• **Instructions for the task**:
Retype the records in full, and please keep the pictures out of the copy.

• **Stored records**:

* * * *

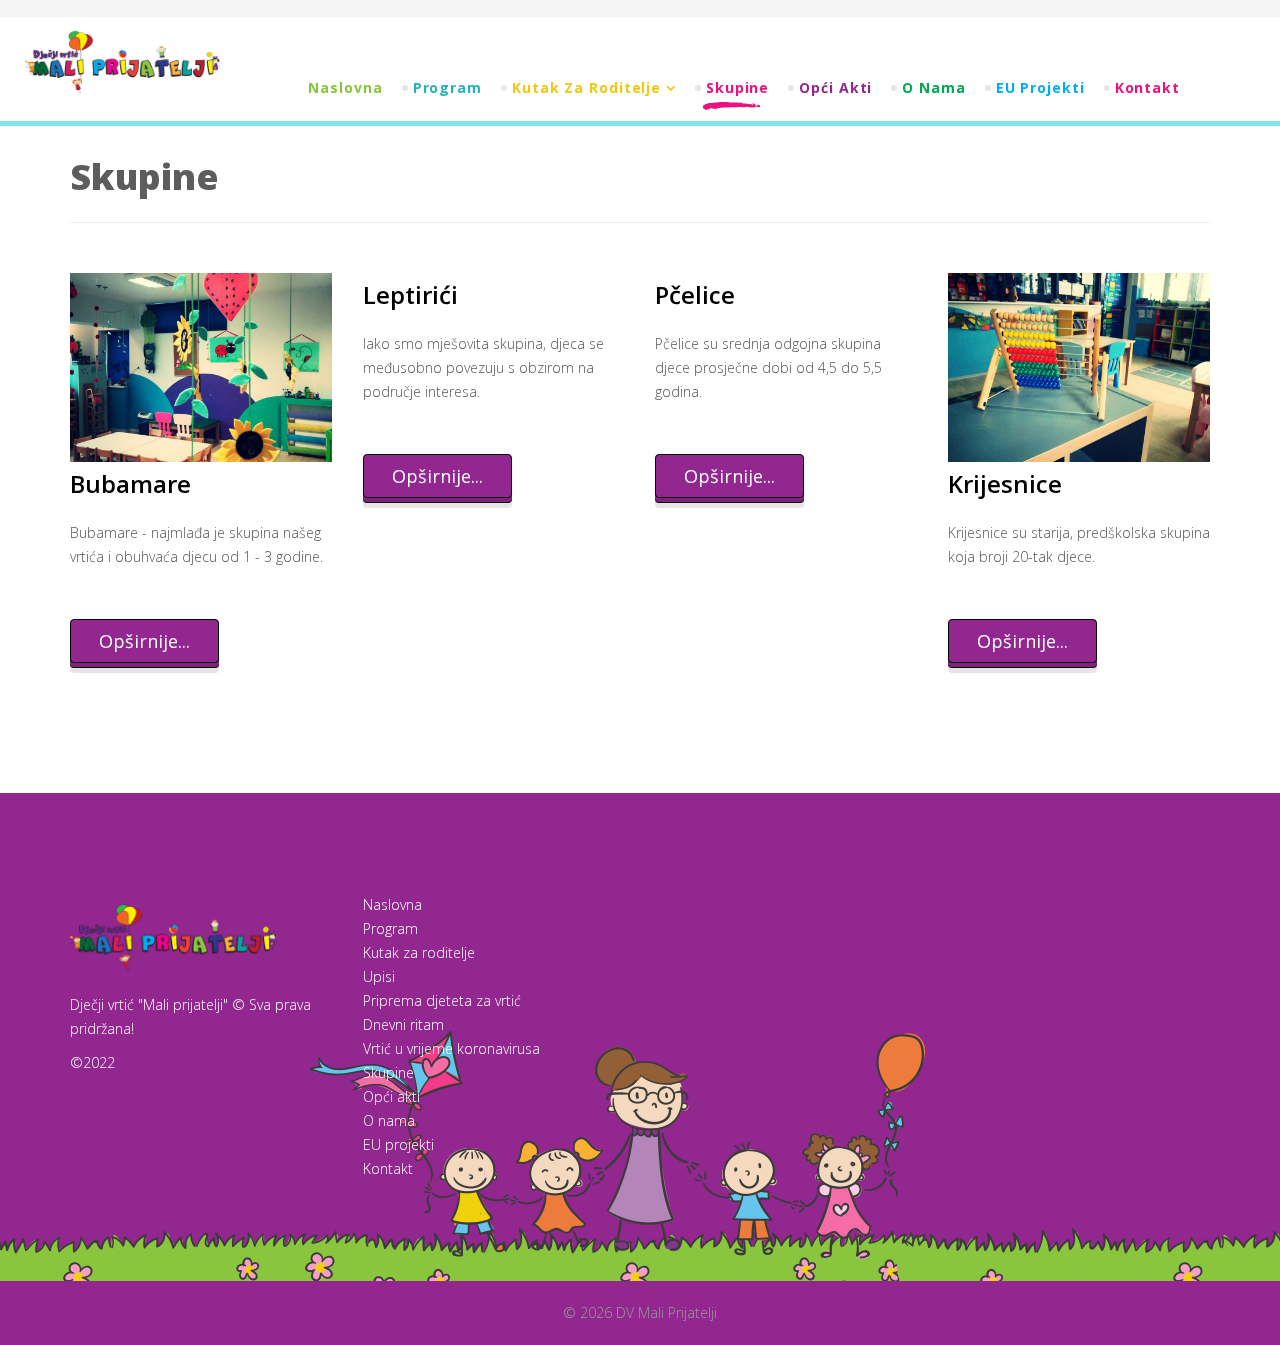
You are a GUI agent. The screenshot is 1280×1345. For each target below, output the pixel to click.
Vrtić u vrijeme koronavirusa (451, 1048)
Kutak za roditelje (586, 87)
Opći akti (835, 87)
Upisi (379, 976)
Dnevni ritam (403, 1024)
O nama (933, 87)
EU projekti (1040, 87)
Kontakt (1147, 87)
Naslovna (345, 87)
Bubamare (130, 483)
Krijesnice (1005, 483)
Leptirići (410, 294)
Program (447, 87)
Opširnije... (144, 641)
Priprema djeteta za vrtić (442, 1000)
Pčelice (695, 294)
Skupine (737, 87)
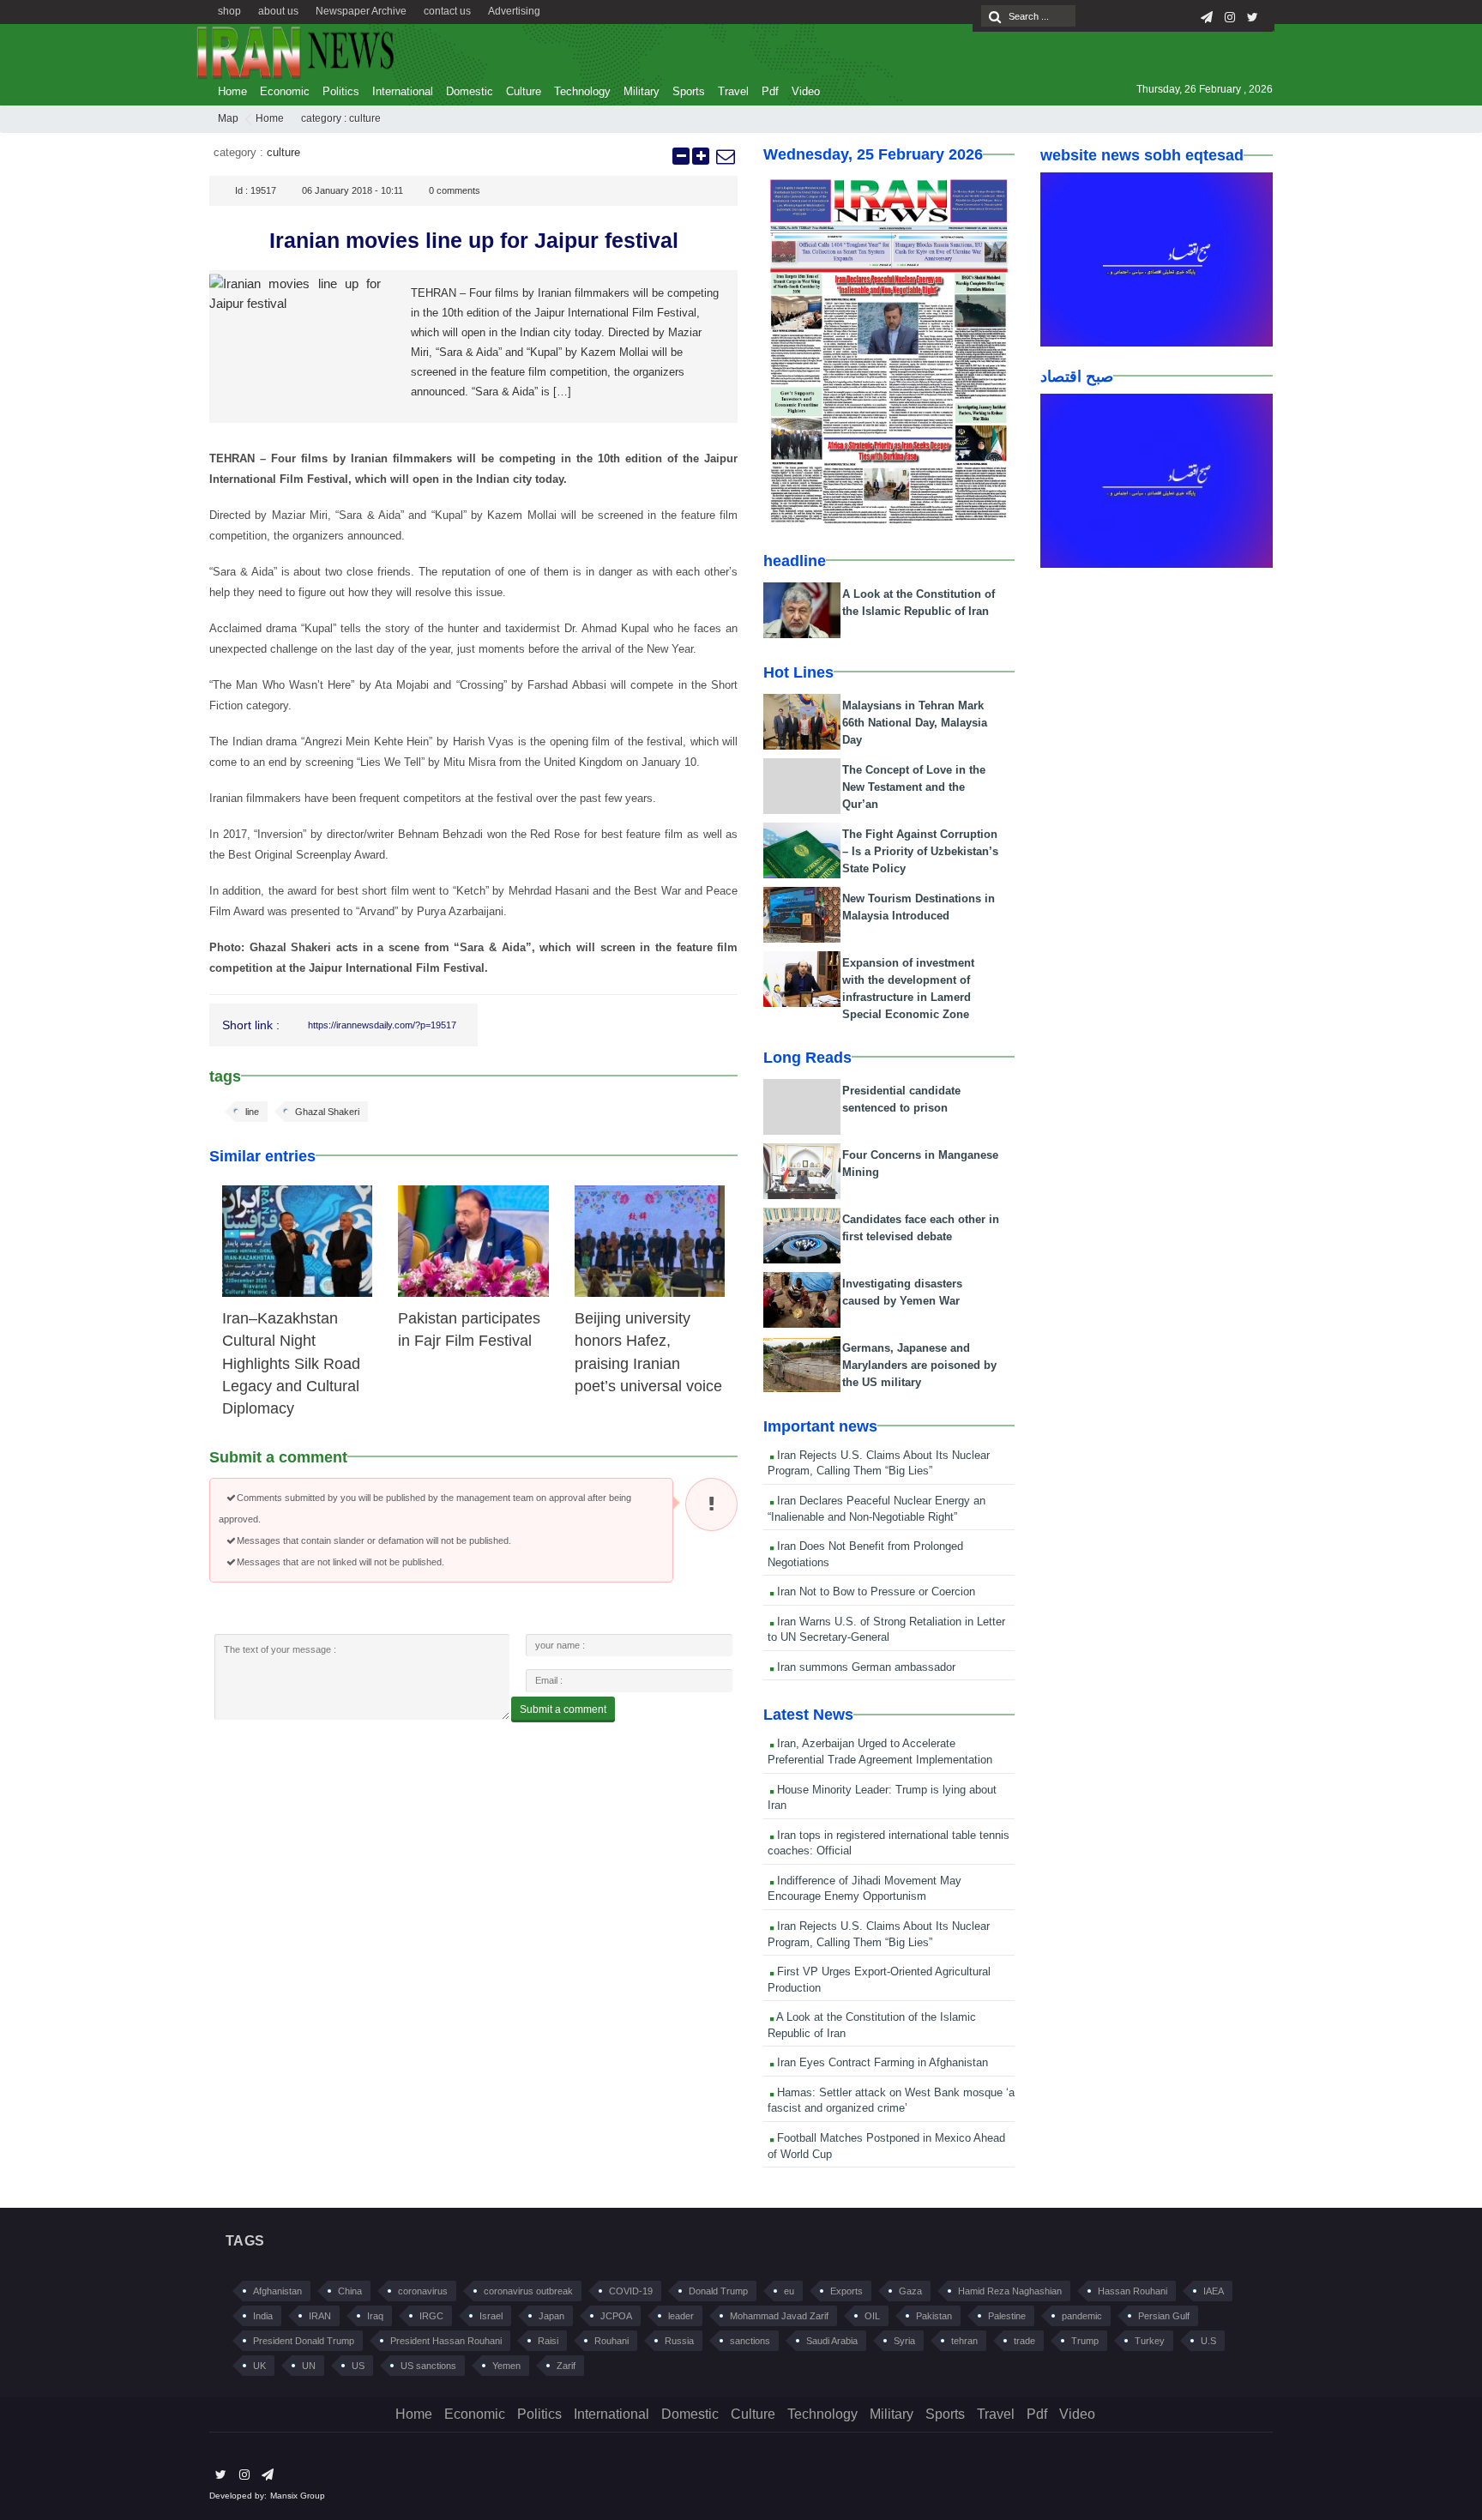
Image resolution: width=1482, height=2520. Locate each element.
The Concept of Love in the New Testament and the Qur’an (913, 787)
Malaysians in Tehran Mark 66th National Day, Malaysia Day (914, 722)
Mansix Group (297, 2495)
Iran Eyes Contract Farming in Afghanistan (881, 2062)
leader (681, 2316)
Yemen (506, 2365)
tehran (964, 2341)
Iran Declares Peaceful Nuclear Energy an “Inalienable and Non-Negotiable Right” (876, 1508)
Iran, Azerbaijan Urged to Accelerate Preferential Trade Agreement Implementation (880, 1751)
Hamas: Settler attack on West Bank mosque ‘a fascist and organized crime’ (891, 2100)
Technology (582, 91)
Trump (1085, 2341)
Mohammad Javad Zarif (779, 2316)
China (350, 2291)
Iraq (375, 2316)
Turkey (1150, 2341)
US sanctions (428, 2365)
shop (229, 11)
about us (278, 11)
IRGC (431, 2316)
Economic (285, 91)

* * * *

• **Response area**:
You are a GUI agent. The screenshot is 1280×1345. For each target below, output the pixel to click.
Vrtić u vrijeme koronavirusa (451, 1048)
Kutak za roditelje (586, 87)
Opći akti (835, 87)
Upisi (379, 976)
Dnevni ritam (403, 1024)
O nama (933, 87)
EU projekti (1040, 87)
Kontakt (1147, 87)
Naslovna (345, 87)
Bubamare (130, 483)
Krijesnice (1005, 483)
Leptirići (410, 294)
Program (447, 87)
Opširnije... (144, 641)
Priprema djeteta za vrtić (442, 1000)
Pčelice (695, 294)
Skupine (737, 87)
Image resolution: width=1482, height=2520. Locate each element.
The Concept of Love in the New Testament and the Qur’an (913, 787)
Malaysians in Tehran Mark 66th National Day, Malaysia Day (914, 722)
Mansix Group (297, 2495)
Iran Eyes Contract Farming in Afghanistan (881, 2062)
leader (681, 2316)
Yemen (506, 2365)
tehran (964, 2341)
Iran Declares Peaceful Nuclear Energy an “Inalienable and Non-Negotiable Right” (876, 1508)
Iran, Azerbaijan Urged to Accelerate Preferential Trade Agreement Implementation (880, 1751)
Hamas: Settler attack on West Bank mosque ‘a fascist and organized crime’ (891, 2100)
Technology (582, 91)
Trump (1085, 2341)
Mohammad Javad Zarif (779, 2316)
China (350, 2291)
Iraq (375, 2316)
Turkey (1150, 2341)
US sanctions (428, 2365)
shop (229, 11)
about us (278, 11)
IRGC (431, 2316)
Economic (285, 91)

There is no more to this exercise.